I thought that the raised sides (especially in the left loaf) were an indicator of under-proofing; is that not the case?  I assumed that the breadth differences were down to the under-developed loaf spreading in the oven, and the colouring due to artificial lighting vs daylight.

Mini Oven's picture
Mini Oven

not sure which raised sides we're talking about here.   To me, the lower sides are raised beautifully on the right loaf and just a tiny bit on the left loaf.  It is part of oven spring and I welcome it.  Makes for a pleasant shape.   The paleness of the left loaf should not be overlooked nor should the lopsided distribution of gas pockets in the crumb.  The heat affected the top and sides of this loaf first setting the crust, if it had been under-proofed, it would have split a side somewhere; not the case.  This dough tells me that it is too wet for a proofing basket, with a little more flour on top, we might call it ciabatta.  If it was folded and the bubbles redistributed instead of being baked (the dough is "frozen" at what looks like the end of a bulk rise) it would have a different crumb.  Also if the baking surface was hotter, it would look different. 

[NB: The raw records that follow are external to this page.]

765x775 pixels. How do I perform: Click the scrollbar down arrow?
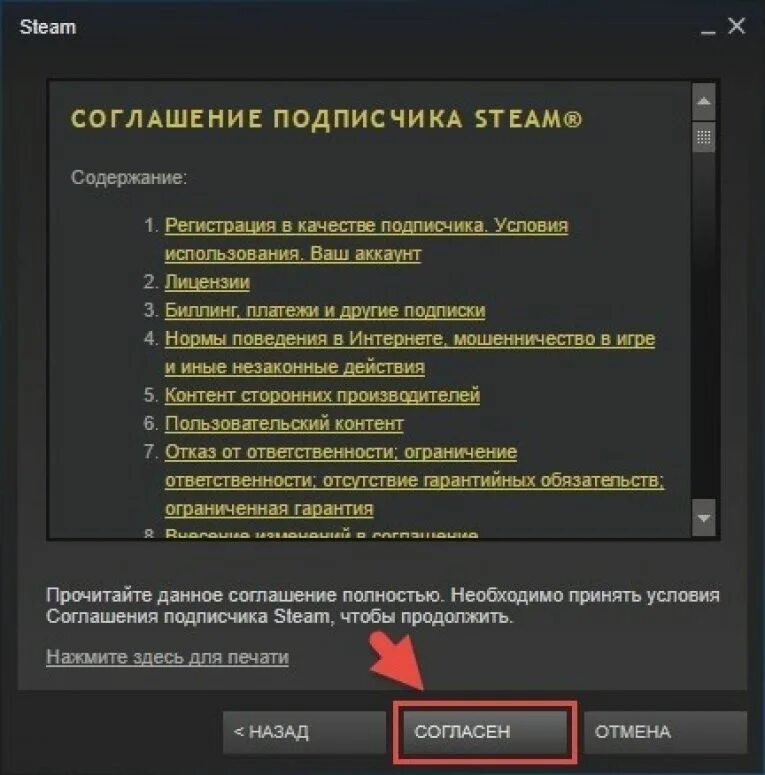703,518
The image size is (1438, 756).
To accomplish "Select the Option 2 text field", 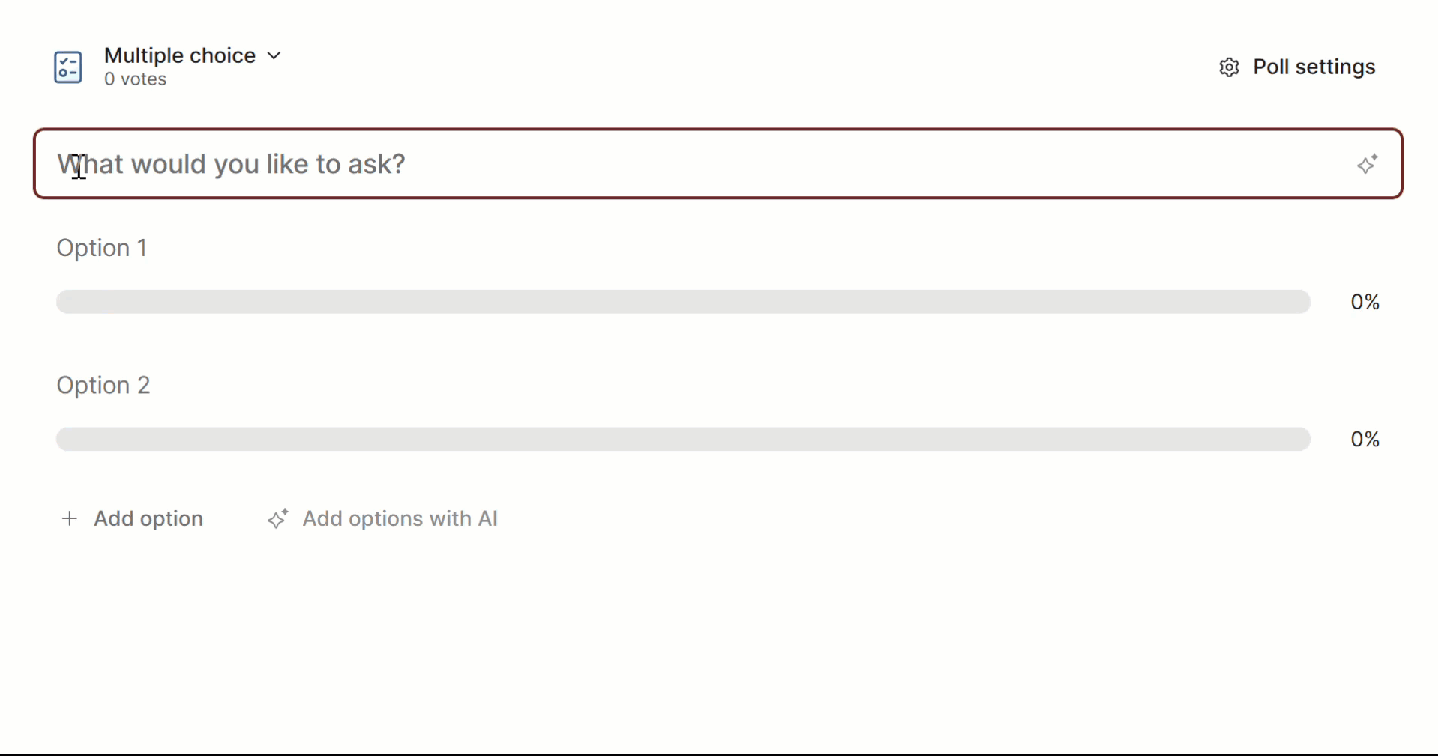I will 103,386.
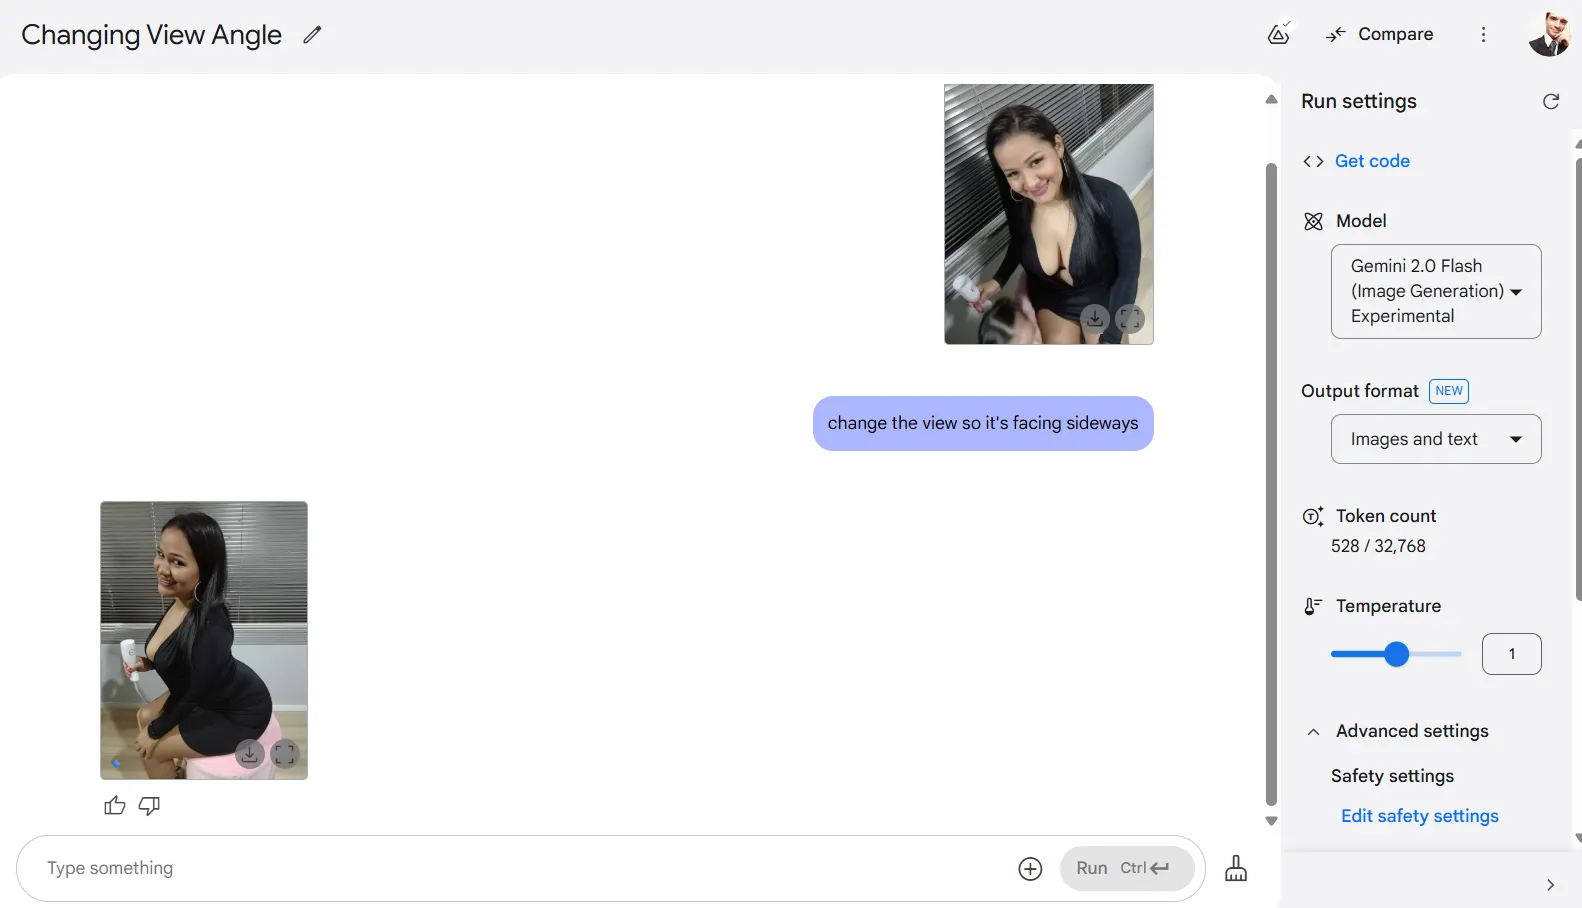Click the pencil icon to rename prompt title

click(312, 35)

Look at the bubbles in the center bottom of the loaf... on both loaves.  The one on the right has a flow direction that starts near the bottom and flows upward and outward to the top center of the loaf.  The left one has lazy "no action" bubbles almost horizontal to the baking surface.   All the action is just under the top crust.  Salt left out? (another thought)   If the left loaf would have been scored (clearly a mistake to do so) it would have deflated badly, leaving me to conclude that as a boule, it was over-proofed.   As a ciabatta, maybe not so.

Grenage's picture
Grenage

Thank you for the clarification.  One of my first loaves had fairly raised sides (similar to the right loaf here), and a couple of people mentioned that it was a sign of under-proofing; I've been trying to limit that every since.  Good to hear that I can probably not worry about it any more.  I see what you mean about the lack of splitting, that also makes sense.

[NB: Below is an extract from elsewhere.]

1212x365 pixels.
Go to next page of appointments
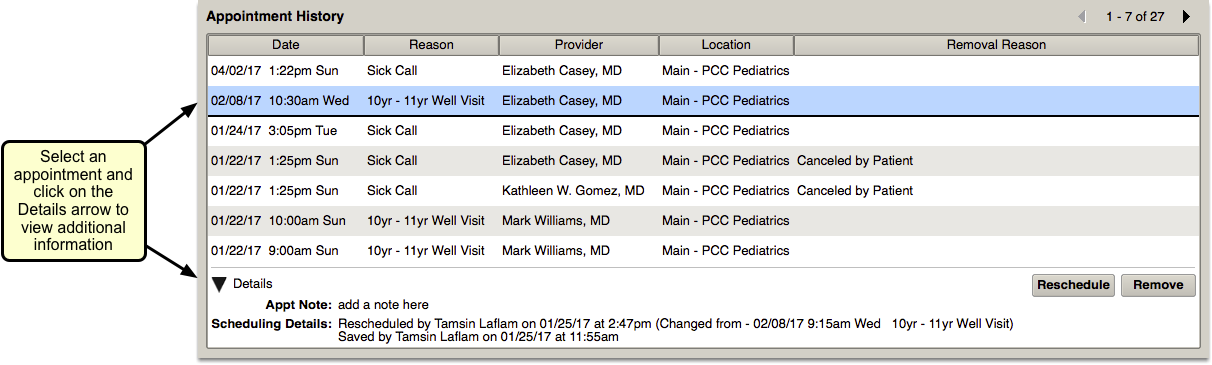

That's what I love about this site, it's really helps with spotting where things went wrong.

wannabbaker's picture
wannabbaker

Hi minioven

Yes the the loaf on the left was wet (almost ciabatta like). I had a makeshift proofing basket (a glass bowl with a cloth towel that had flour on in), when the dough came out it didn't hold any shape and stuck a bit to the cloth towel and had some of the dry flour on it too. The loaves are the same with the exception of the hydration levels, so I was fascinated to see the difference myself.

If the right (firmer) loaf is proofed less, what would I expect to see. I'm going to try this loaf again this weekend and see if I can get it.
Thanks

Wannabbaker :) 

Mini Oven's picture
Mini Oven

Now why would you want to go and do that?  

Mess up a good loaf just to learn?  :)  (I can do that!)

Ok, well...  So the recipes were not the same... the hydrations were different!  A ha!

I predict that if you proof the right loaf less, like an hour less, it will split open during the bake due to rapid expansion of inside steam and too tight a surface to contain it.  The heat will set the outside crust but the trapped uncooked dough inside the loaf will find a way to expand when it gets hot, cracking open the scores further or breaking out in the weakest spot.   I would suggest using the same scoring pattern so you can compare them easier.  

Get ready for a loaf to give birth!  Lol!